Further afield, Nigeria led an Economic Community of West African States mission to stabilise the tiny West African country of Guinea-Bissau last year. Ethiopia continues to provide the backbone of a United Nations (UN) peacekeeping mission in Sudan’s Abyei region, while Uganda, Burundi, and Kenya form the core of an AU mission seeking to stabilise Somalia.
But the real powers behind some of these African thrones appear to be external actors. France has often acted like a pyromaniac fireman in Africa, propping up or deposing assorted autocrats. It is thus ironic that it has taken the lead in deploying troops to Mali. Although the French presence could help to stabilise the situation, the return of this discredited gendarme underlines the weakness of Pax Africana. A better solution would be to support UN — rather than French-led — interventions in Africa; the world body has deployed about 70,000 troops to seven African territories.
Concrete actions are required to end these conflicts. African governments must observe rules of democratic governance as a condition for obtaining regional and external support. The capacity of well-governed states to provide social services to their citizens and to extend state authority throughout their territory should then be supported by the international community.
Regionally, Africa’s rapid-reaction capability must be urgently strengthened through the African Standby Force. African peacekeepers must be provided with logistical and financial resources if such missions are to succeed.

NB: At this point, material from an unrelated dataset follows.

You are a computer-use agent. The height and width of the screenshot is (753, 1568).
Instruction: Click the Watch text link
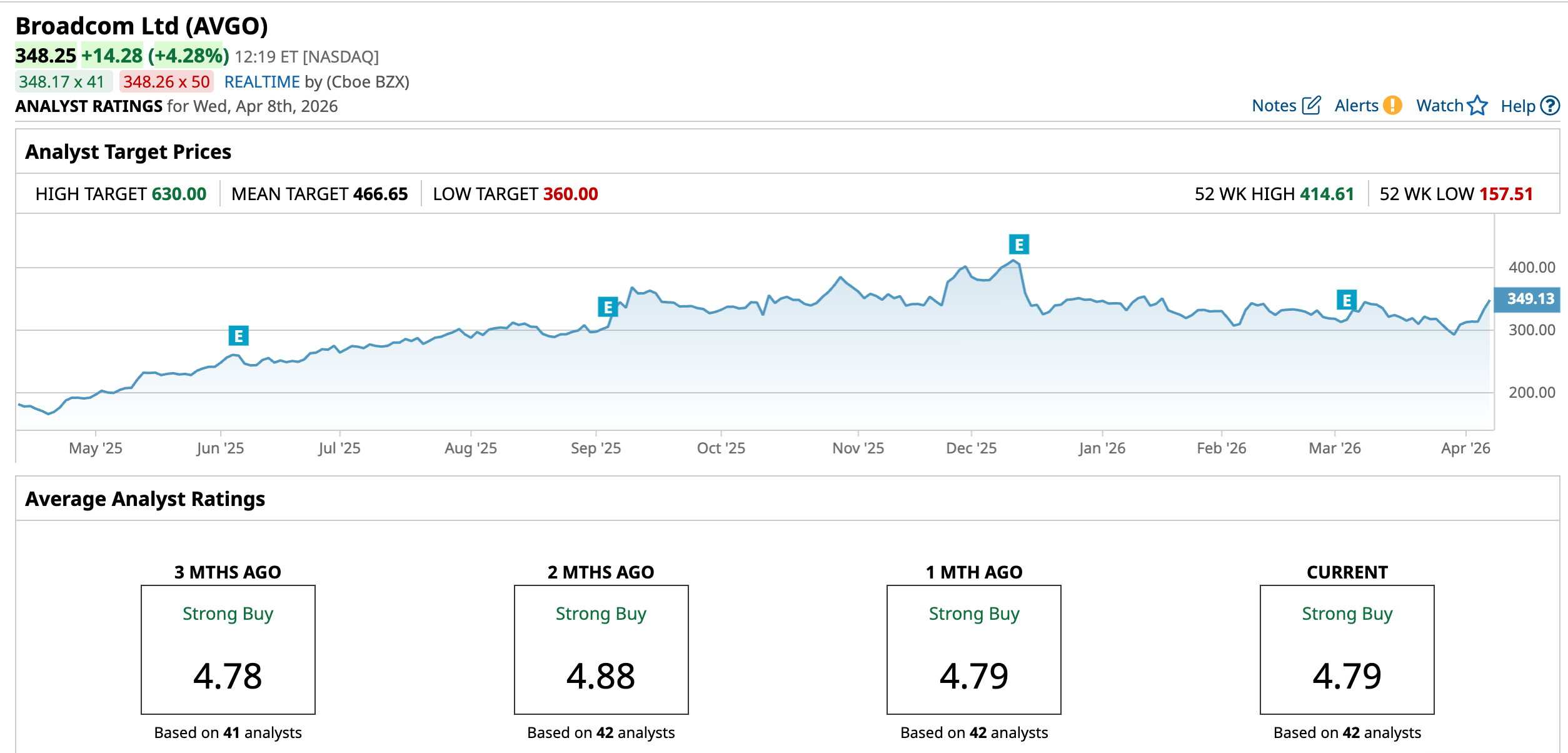coord(1439,106)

An effective division of labour must also be established between the UN and Africa’s fledgling security organisations.
African-led peacekeeping missions must be taken over by the UN after six months to ensure that the burden of these international conflicts is more equitably shared. To end the current system of mostly African and Asian UN peacekeepers being deployed to the continent, more medium-sized western countries must also contribute troops.
Finally, since in nearly half of the post-Cold War cases, war-torn countries have relapsed into conflict within five years as a result of inadequate peace-building, the international community must urgently provide the resources needed for post-conflict activities, particularly restructuring national armies and disarming and demobilising fighters. Countries such as Liberia, the Congo, Burundi, and South Sudan should be more generously supported by a frugal donor community, as has been done in Bosnia, Kosovo and East Timor.
If these tasks remain unfulfilled and a "fire brigade" approach to tackling conflicts persists, the elusive quest for Pax Africana will continue.
• Adebajo is executive director of the Centre for Conflict Resolution in Cape Town and author of UN Peacekeeping in Africa.